Aussi appelée la tropicale andine ou la cumbia andine, ce qui donne déjà un bel aperçu de ce qui la caractérise, la chicha est le produit des mouvements de population au Pérou dans les années 50 et de leurs conséquences sociales les 20 années suivantes. A cette époque, la côte pacifique du Pérou devient un lieu de migration intense, notamment vers Lima. Les populations andines descendent des hauts-plateaux pour s’installer en ville à la recherche d’une vie meilleure et fuir l’exploitation des grands domaines agricoles, les latifundios. Cet exode rural s’intensifie encore sous la pression des attentats du groupe armé Sentier Lumineux. Ces émigrés andins s’installent donc dans la capitale, qui se modifie pour accueillir ceux devenus majoritaires : des quartiers précaires se développent, dont les fameux bidonvilles en périphérie de la ville. Les nouveaux venus s’organisent en communauté pour faire face aux discriminations qu’ils subissent de la part d’une partie de la société péruvienne.
À la même époque, la cumbia est reine : ses rythmes résonnent partout et elle est très largement adoptée par l’ensemble des Péruviens. À Lima, les communautés d’immigrés andins, la mêle au huayno, une musique des Andes d’origine précolombienne. Ce beau combo est complété par des guitares électriques au son psychédélique : la chicha est née. Cette nouvelle esthétique en fait un symbole pour ces communautés marginales, comme un mélange entre leur nouvelle vie et la nostalgie des Andes. Les classes sociales supérieures snobent cette musique, jusqu’à ce qu’un label new-yorkais s’y intéresse. La compilation The Roots of Chicha sort et vient légitimer la chicha dans la société péruvienne. C’est alors l’explosion. L’industrie musicale, avec par exemple le label Discos Horoscopo (1977), s’empare du phénomène et contribue à la popularisation et à la structuration du genre dans les années 80.

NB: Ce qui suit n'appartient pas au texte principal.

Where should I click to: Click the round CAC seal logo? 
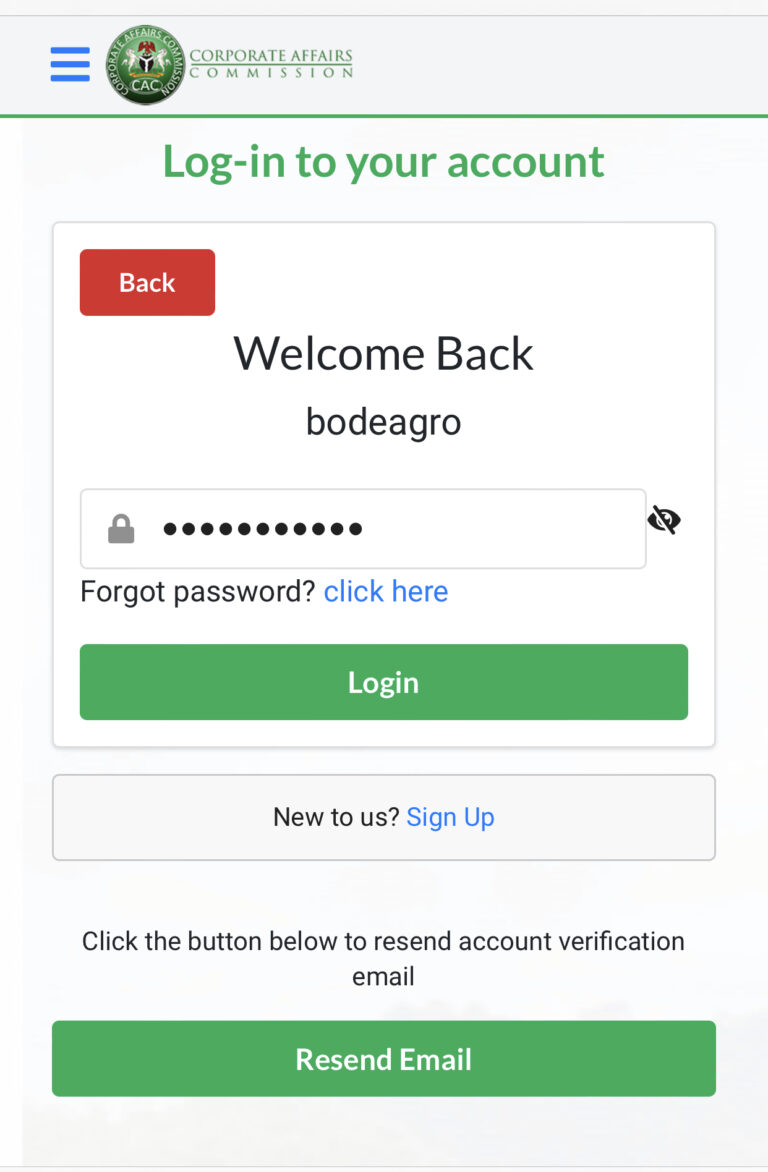tap(146, 65)
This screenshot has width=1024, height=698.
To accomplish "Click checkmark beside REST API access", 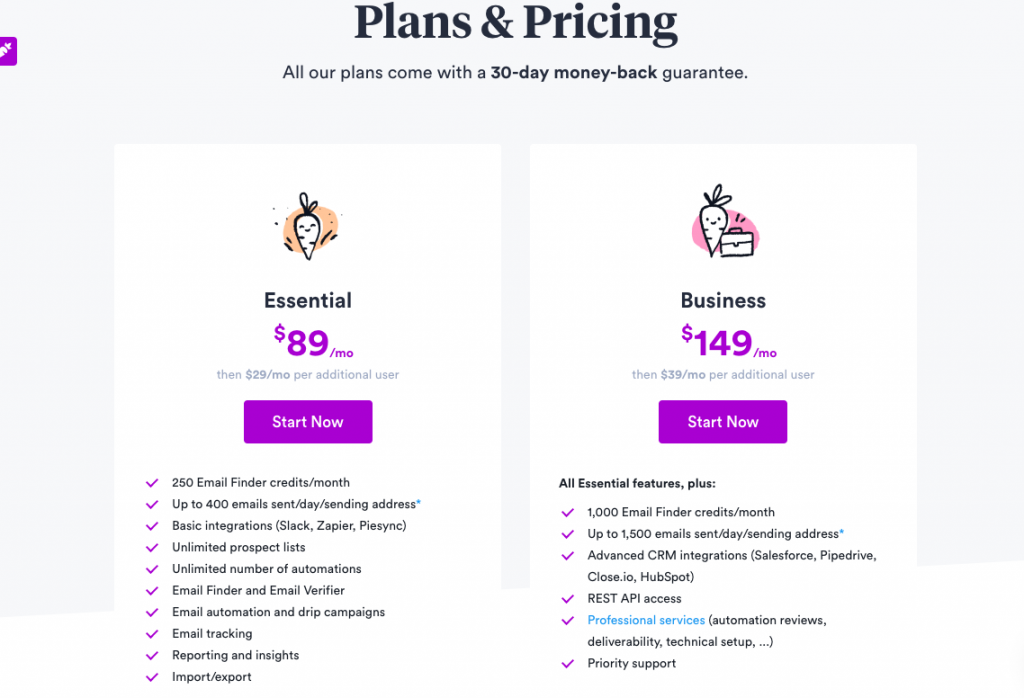I will (x=568, y=599).
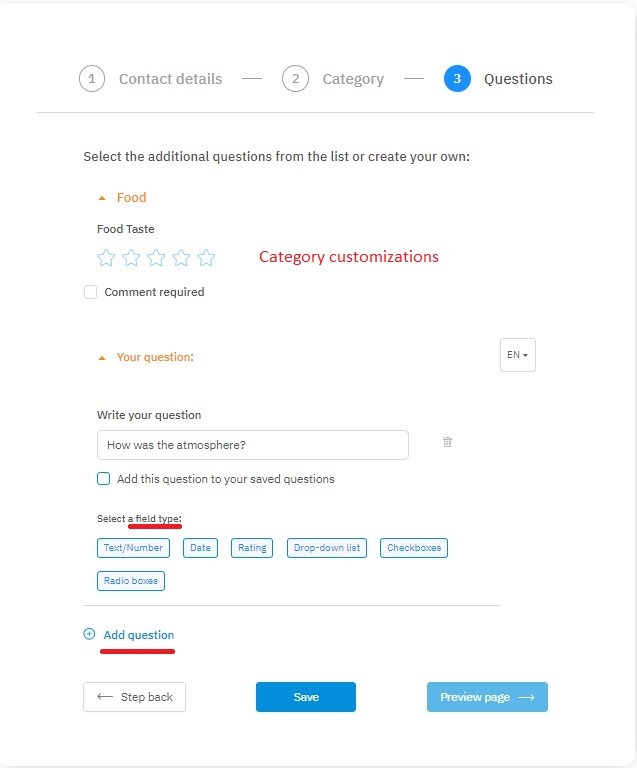This screenshot has width=637, height=768.
Task: Enable the Comment required checkbox
Action: 91,292
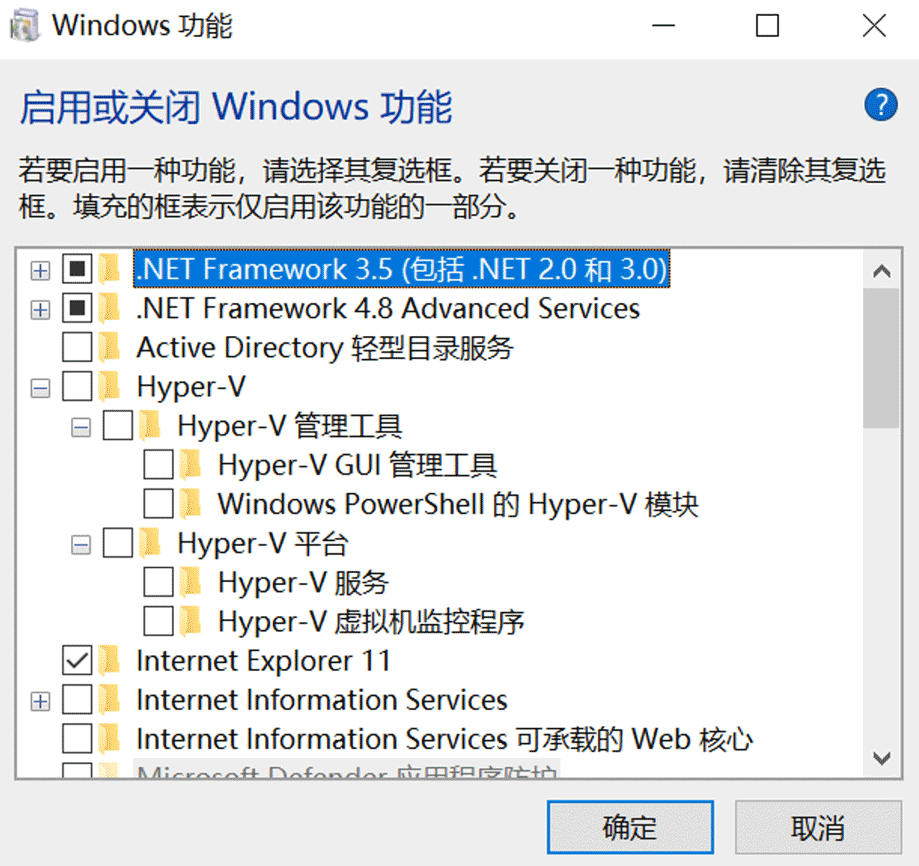
Task: Click folder icon beside .NET Framework 4.8 Advanced Services
Action: coord(110,308)
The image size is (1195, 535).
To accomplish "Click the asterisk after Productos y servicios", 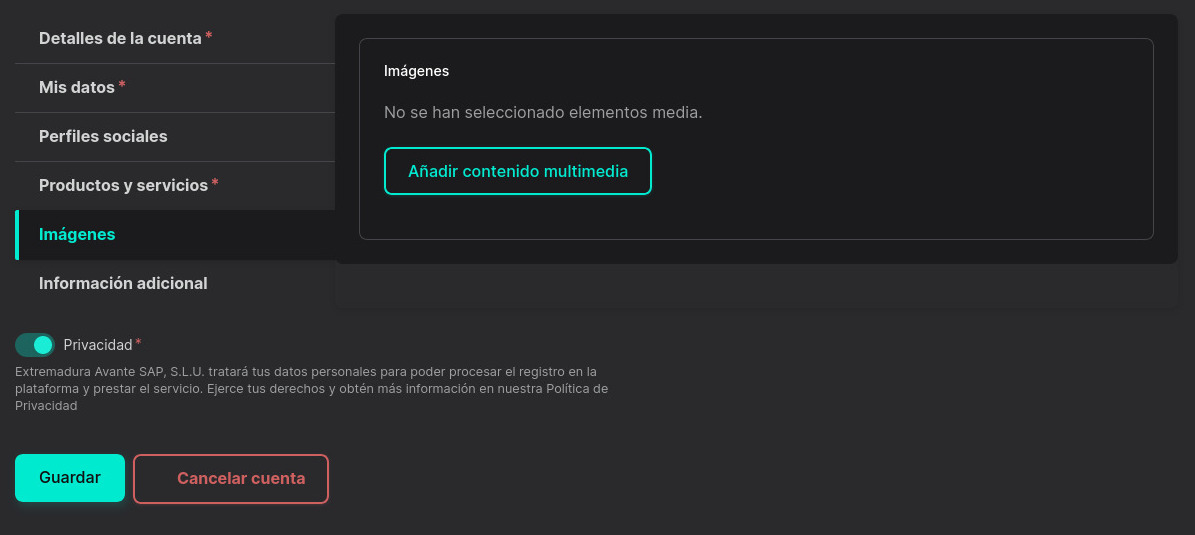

La chicha est portée par des groupes comme Los Destellos ou Los Mirlos, piliers du genre : ils reprennent la basse de la cumbia en y ajoutant des guitares électriques psychédéliques. Elle traite d’une large variété de thèmes, parlant d’amour comme de thèmes sociaux : déracinement, lutte des classes, chômage… Aujourd’hui, la chicha n’a pas disparu et continue d’inspirer les artistes comme les Péruviens de Bareto, ou le groupe Passion Coco en France. En Belgique, le label Rebel Up! produit même en 2023 la compilation Chicha Popular : Love & Social Political Songs from Discos Horoscopo 1977-1987.